◆ **TRY IT**
Lines before the one containing "837x553 pixels." are not wanted. Transcribe that line and all after it exactly, to the end of the entries.

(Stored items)
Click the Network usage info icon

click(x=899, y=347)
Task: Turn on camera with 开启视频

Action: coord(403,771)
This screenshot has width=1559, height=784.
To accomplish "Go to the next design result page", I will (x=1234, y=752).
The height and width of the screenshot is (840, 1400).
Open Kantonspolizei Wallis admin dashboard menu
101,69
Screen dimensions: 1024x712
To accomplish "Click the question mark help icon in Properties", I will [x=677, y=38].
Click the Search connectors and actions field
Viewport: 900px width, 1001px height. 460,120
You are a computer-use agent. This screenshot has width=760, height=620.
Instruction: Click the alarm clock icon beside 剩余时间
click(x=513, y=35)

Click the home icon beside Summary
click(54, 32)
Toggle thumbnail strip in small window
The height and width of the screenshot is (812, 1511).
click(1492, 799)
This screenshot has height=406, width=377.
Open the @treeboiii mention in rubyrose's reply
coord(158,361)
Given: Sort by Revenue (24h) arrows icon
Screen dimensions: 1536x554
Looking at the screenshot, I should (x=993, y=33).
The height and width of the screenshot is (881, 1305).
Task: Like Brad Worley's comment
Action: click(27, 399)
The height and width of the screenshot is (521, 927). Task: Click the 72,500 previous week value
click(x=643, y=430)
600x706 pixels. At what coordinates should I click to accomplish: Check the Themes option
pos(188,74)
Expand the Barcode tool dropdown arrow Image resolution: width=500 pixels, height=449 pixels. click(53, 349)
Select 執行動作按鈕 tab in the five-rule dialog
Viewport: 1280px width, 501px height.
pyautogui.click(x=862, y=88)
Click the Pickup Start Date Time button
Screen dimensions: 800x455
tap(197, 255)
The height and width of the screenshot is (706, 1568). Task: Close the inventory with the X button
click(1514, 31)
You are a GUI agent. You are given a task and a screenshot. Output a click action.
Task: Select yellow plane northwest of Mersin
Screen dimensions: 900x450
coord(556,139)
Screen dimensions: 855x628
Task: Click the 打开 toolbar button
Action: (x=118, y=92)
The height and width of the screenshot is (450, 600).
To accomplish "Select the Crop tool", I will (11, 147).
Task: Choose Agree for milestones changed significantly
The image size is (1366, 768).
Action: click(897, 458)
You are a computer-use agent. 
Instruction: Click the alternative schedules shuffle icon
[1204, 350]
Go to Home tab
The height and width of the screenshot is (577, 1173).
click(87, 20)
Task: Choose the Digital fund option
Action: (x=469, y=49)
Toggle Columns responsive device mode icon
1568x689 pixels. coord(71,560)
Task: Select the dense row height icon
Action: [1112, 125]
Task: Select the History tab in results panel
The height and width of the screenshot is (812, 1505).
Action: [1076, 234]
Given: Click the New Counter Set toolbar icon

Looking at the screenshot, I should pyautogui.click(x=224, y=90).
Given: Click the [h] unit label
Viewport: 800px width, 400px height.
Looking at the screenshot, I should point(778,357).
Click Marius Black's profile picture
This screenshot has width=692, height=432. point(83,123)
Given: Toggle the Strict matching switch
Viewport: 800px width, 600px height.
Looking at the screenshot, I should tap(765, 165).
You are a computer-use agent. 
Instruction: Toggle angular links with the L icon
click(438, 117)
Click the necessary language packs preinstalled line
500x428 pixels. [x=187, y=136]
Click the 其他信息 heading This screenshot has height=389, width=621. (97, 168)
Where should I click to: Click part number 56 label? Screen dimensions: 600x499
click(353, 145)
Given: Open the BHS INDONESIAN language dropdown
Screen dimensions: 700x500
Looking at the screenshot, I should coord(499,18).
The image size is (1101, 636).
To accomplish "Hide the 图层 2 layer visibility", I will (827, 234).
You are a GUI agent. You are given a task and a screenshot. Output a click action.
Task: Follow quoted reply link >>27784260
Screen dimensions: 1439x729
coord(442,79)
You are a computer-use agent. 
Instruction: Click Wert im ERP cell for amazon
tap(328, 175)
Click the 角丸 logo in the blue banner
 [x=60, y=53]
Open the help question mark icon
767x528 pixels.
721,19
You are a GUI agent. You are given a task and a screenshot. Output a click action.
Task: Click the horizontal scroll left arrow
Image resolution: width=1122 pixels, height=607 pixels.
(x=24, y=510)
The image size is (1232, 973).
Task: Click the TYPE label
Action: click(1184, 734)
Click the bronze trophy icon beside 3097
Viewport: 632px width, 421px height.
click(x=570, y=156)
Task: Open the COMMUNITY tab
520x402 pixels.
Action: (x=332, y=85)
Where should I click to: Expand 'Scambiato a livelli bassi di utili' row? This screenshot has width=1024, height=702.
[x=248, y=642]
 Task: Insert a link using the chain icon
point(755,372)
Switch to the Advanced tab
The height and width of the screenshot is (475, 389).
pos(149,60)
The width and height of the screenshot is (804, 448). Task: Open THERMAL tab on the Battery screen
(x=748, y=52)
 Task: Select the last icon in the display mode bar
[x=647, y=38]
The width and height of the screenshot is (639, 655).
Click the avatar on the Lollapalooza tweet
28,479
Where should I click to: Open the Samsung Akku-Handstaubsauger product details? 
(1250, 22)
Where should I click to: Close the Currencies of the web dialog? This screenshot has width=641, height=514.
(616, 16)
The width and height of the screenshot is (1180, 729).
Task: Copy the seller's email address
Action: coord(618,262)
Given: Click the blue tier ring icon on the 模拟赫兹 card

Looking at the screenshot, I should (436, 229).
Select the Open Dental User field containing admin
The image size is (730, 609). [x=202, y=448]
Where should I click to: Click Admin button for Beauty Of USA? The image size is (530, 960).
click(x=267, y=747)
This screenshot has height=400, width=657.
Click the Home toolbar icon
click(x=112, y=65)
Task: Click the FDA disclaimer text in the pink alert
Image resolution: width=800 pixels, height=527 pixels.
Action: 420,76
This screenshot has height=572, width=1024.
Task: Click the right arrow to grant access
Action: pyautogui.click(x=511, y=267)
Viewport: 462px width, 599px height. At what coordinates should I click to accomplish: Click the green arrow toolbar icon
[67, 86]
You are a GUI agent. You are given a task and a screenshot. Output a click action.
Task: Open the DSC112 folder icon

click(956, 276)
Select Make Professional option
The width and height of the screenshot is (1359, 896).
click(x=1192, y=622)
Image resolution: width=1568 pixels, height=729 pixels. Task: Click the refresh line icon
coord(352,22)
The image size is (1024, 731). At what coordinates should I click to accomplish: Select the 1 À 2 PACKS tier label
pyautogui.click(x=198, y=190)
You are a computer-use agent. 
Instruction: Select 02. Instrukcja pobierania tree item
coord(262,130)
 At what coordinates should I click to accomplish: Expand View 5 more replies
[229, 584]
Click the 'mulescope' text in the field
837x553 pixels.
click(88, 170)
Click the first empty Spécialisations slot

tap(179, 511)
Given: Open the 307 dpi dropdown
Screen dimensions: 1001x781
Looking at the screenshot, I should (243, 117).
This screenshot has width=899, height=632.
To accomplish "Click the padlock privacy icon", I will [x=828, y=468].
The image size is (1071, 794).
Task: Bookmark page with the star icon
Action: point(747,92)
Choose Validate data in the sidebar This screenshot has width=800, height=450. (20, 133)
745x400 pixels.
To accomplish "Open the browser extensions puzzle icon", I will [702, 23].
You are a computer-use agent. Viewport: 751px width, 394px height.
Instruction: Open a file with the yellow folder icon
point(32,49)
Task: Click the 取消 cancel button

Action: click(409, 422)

◆ **EXERCISE ANSWER**
837x553 pixels.
click(88, 170)
Click the first empty Spécialisations slot

tap(179, 511)
Given: Open the 307 dpi dropdown
Screen dimensions: 1001x781
Looking at the screenshot, I should (243, 117).
This screenshot has width=899, height=632.
To accomplish "Click the padlock privacy icon", I will [x=828, y=468].
The image size is (1071, 794).
Task: Bookmark page with the star icon
Action: point(747,92)
Choose Validate data in the sidebar This screenshot has width=800, height=450. (20, 133)
745x400 pixels.
To accomplish "Open the browser extensions puzzle icon", I will [702, 23].
You are a computer-use agent. Viewport: 751px width, 394px height.
Instruction: Open a file with the yellow folder icon
point(32,49)
Task: Click the 取消 cancel button

Action: click(409, 422)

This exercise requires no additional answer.